Robert Dressel has no idea how or why his son died.
“We want to know what happened all right,” Dressel said from his home Wednesday, a day after 48-year-old Michael Dressel was found dead near Evergreen Elementary School.
The Spokane County Sheriff’s Office has labeled the case a possible homicide, though medical examiners are still trying to determine the exact cause of death. The second day of the investigation revealed few answers for sheriff’s deputies or Dressel’s family.
A Spokesman-Review carrier found Dressel’s body lying on a curb on West Eddy Avenue about 5:30 a.m. The Sheriff’s Office said Dressel may have been seen stumbling in the road earlier in the night. Blood from the scene still lies in the road and on the lawn.
Robert Dressel said his son was in good health, although he spent three days in the hospital after falling and suffering a concussion in his home a few months ago.
“I still don’t know if a car actually hit him or if he just fell down in the street and hit his head or what,” the elder Dressel said.
Sheriff’s deputies had asked for the public’s help finding a vehicle that may have been involved, then said in a news release Wednesday that the driver of the vehicle had been located and cleared of any wrongdoing.

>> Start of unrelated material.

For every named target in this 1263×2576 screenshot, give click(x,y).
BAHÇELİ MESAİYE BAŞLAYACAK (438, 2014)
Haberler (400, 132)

The vehicle in question showed no signs of a collision.
Deputy Mark Gregory said law enforcement is still working to determine if there was any criminal action in the case.
“We’re investigating it as a homicide until we can find evidence that differs from that,” he said.
The Medical Examiner’s office has yet to rule on the cause of death, although an autopsy was completed Tuesday. A spokeswoman at the office said it could be months before the last tests are finished.
Robert Dressel said his son, a Shadle Park High School graduate, worked for more than 20 years at Honeywell. He had a son of his own, also named Michael, who is 20.
Fifteen years ago, the late Michael Dressel was the center of several news stories after his wife at the time, Lisa, robbed a series of banks to pay off mortgage debt. Dressel did not know she hadn’t been making their mortgage payments until officers came to arrest his wife, according to Spokesman-Review news archives.
Dressel was forced to buy back his home after it had been foreclosed. Lisa Dressel pleaded guilty to two counts of bank robbery and was sentenced to 30 months in prison.
Robert Dressel said his son did well for himself, owning several nice cars and renting out a half-dozen homes.
They worked on several cars together, he said. Michael Dressel painted his father’s rare 1961 Oldsmobile Starfire convertible about 20 years ago, a work of art that still sits in the elder Dressel’s garage.
The younger of two brothers, Dressel was often at his parents’ house – just blocks away from his own home – for dinner on Saturdays.
“We always got along fine,” his father said. “He was an easygoing guy.”